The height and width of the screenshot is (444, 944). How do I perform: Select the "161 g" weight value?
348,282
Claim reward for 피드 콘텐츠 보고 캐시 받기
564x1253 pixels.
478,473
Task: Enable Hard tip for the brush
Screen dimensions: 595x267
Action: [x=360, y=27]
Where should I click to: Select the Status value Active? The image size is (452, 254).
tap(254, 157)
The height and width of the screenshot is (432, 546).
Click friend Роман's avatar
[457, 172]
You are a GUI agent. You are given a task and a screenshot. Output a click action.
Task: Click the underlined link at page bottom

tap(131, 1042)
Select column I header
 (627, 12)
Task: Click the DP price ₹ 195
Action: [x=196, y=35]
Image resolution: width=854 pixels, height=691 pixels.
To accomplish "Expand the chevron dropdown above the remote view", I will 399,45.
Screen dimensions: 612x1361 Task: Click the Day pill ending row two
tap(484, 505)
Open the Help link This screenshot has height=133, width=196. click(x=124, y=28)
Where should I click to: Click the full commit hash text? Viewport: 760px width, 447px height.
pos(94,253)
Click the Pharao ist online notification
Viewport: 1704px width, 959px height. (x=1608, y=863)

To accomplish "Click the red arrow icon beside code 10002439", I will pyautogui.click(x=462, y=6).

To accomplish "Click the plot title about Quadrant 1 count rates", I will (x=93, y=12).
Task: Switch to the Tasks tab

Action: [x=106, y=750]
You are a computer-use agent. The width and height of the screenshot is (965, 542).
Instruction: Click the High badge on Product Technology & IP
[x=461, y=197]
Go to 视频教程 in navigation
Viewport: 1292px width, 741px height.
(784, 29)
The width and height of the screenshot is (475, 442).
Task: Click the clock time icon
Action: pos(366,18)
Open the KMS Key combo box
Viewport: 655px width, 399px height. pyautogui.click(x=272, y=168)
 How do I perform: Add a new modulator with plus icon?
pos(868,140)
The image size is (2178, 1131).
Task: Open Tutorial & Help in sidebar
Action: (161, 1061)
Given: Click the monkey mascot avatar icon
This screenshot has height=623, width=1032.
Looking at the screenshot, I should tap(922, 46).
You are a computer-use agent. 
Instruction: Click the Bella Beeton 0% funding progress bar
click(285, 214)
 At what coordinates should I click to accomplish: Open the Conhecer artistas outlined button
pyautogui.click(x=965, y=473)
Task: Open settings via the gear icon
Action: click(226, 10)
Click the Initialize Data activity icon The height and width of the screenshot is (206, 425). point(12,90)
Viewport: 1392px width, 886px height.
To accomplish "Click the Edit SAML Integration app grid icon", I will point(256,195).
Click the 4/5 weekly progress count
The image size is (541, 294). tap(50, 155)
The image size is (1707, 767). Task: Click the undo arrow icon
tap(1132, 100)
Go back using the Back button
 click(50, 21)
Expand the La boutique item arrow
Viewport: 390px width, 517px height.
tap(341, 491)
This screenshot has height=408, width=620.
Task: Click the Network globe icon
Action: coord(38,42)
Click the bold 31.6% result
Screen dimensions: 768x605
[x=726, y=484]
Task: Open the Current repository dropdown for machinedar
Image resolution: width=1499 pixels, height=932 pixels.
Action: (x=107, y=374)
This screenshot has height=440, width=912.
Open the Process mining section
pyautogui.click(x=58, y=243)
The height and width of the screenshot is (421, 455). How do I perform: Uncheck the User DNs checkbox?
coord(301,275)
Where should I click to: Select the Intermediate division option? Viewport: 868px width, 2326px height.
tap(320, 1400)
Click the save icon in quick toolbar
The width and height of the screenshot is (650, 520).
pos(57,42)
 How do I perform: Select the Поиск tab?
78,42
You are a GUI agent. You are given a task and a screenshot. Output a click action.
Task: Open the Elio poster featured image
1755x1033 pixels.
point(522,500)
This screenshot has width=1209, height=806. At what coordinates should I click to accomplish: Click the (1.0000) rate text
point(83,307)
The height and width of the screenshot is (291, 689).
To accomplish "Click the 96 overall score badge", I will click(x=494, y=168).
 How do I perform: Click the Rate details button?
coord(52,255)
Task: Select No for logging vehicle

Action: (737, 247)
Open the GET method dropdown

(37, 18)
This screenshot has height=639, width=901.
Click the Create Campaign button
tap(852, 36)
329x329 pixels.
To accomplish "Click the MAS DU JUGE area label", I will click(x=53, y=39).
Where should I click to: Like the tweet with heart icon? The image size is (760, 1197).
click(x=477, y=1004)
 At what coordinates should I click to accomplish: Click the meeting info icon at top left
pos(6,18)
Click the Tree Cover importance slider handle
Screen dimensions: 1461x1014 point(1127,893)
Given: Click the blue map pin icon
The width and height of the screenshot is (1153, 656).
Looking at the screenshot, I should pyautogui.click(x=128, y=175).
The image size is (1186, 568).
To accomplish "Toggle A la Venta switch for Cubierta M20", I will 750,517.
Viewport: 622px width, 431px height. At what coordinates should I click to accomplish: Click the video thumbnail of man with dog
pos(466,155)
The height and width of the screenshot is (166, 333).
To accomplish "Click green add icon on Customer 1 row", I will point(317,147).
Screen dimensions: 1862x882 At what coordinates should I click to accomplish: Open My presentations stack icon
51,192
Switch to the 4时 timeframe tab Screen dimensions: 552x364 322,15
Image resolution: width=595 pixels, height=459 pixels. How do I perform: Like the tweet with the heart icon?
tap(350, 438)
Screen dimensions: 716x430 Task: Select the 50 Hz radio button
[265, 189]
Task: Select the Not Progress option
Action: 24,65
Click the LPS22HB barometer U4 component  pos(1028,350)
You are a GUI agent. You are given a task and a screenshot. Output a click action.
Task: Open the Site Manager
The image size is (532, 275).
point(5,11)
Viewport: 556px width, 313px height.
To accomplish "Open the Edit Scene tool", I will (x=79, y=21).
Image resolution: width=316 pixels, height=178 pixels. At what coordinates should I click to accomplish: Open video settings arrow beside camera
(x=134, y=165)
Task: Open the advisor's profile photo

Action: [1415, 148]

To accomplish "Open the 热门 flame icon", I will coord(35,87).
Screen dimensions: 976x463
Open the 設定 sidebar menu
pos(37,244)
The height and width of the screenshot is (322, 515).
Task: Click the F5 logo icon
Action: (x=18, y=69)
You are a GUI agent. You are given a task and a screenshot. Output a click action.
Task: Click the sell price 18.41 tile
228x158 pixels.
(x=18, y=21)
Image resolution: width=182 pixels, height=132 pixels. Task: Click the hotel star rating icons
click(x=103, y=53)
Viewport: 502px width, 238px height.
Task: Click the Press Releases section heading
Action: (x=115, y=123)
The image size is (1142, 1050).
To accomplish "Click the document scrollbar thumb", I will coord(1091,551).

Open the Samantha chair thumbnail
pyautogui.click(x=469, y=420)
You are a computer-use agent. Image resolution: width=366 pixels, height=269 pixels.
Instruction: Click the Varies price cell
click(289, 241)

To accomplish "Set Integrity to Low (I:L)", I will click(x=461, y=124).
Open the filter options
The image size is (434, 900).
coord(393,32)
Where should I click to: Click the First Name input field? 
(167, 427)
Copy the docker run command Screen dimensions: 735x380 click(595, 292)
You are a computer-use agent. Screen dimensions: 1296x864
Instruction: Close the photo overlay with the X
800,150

**To be done**:
Copy out the listing again, beginning at the line that contains "How do I perform: Add" and ending after the line that contains "I will point(256,195).".

**Solution to this exercise**:
 How do I perform: Add a new modulator with plus icon?
pos(868,140)
The image size is (2178, 1131).
Task: Open Tutorial & Help in sidebar
Action: (161, 1061)
Given: Click the monkey mascot avatar icon
This screenshot has height=623, width=1032.
Looking at the screenshot, I should tap(922, 46).
You are a computer-use agent. 
Instruction: Click the Bella Beeton 0% funding progress bar
click(285, 214)
 At what coordinates should I click to accomplish: Open the Conhecer artistas outlined button
pyautogui.click(x=965, y=473)
Task: Open settings via the gear icon
Action: click(226, 10)
Click the Initialize Data activity icon The height and width of the screenshot is (206, 425). point(12,90)
Viewport: 1392px width, 886px height.
To accomplish "Click the Edit SAML Integration app grid icon", I will point(256,195).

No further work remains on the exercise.